One of the most common guesses as to why Amazon chose Whole Foods is that Whole Foods tends to have a more affluent and tech savvy consumer base than other grocery chains. This will allow Amazon to incorporate their own technology into the business. Amazon already owns a few smaller grocery stores that have seen the benefit of the tech advances. One of the main advances that they include is the ability to have automatic checkout without the need to run goods through a scanner. Instead, a customer will merely need to walk through the door of the store and their items will be paid for automatically.

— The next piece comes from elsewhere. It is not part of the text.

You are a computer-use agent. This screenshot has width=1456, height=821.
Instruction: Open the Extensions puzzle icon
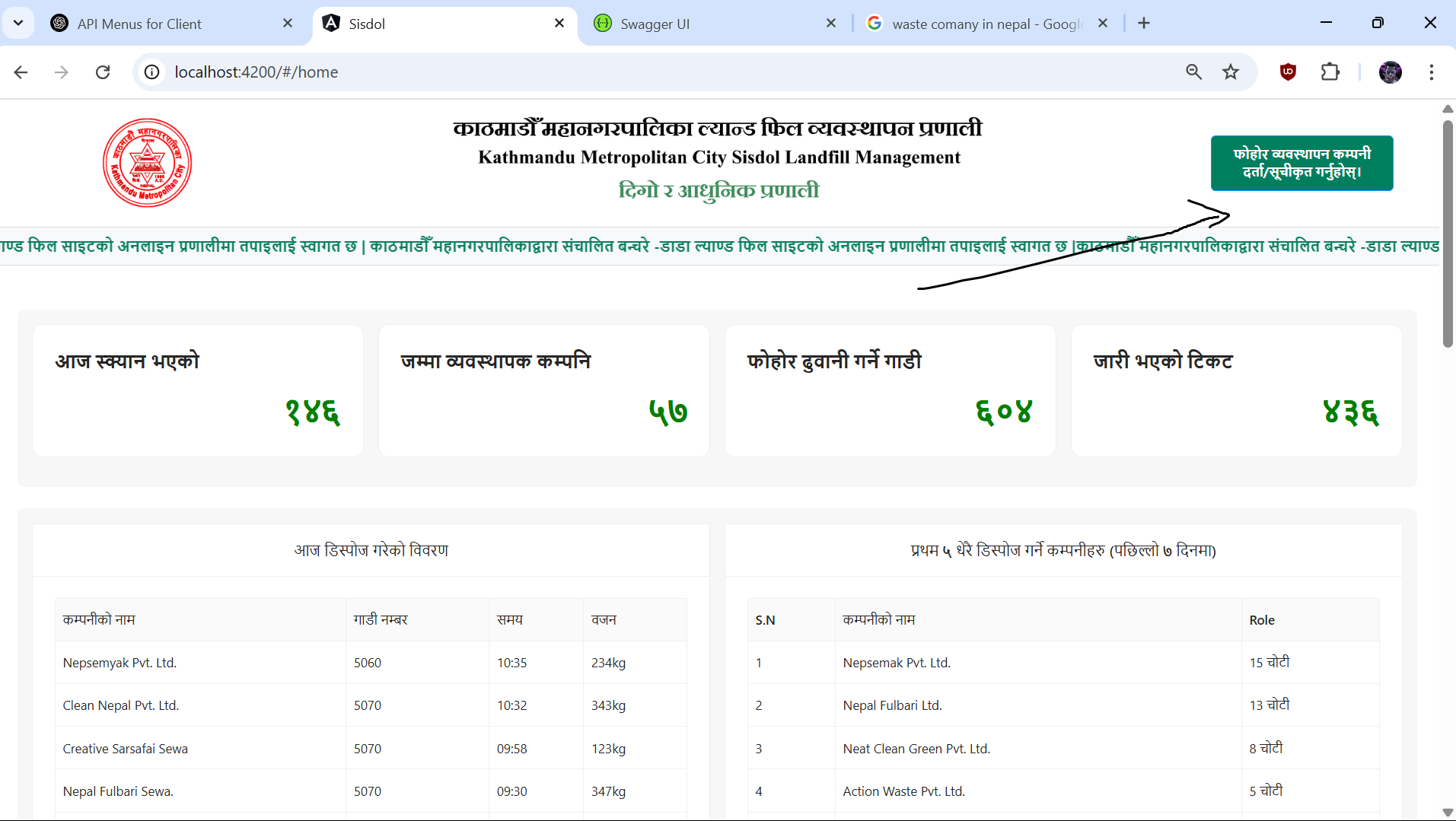(x=1330, y=72)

Amazon will likely also be able to use its amazing logistics systems to deliver groceries to consumers that are located near Whole Foods. Amazon has been starting to incorporate the use of drones into delivery plans, and if this is ever successful, it could allow a consumer to have their groceries air dropped within an hour of their ordering. The fact that Amazon is entering the grocery industry at such a huge pace could put stress on other grocery delivery services, which currently operate in most of the Whole Foods markets.
While it remains to be seen what the acquisition of Whole Foods will mean for consumers, it appears to be a huge win for shareholders. Since the purchase of the company was announced, shares of Whole Foods have gone up more than 30% in value.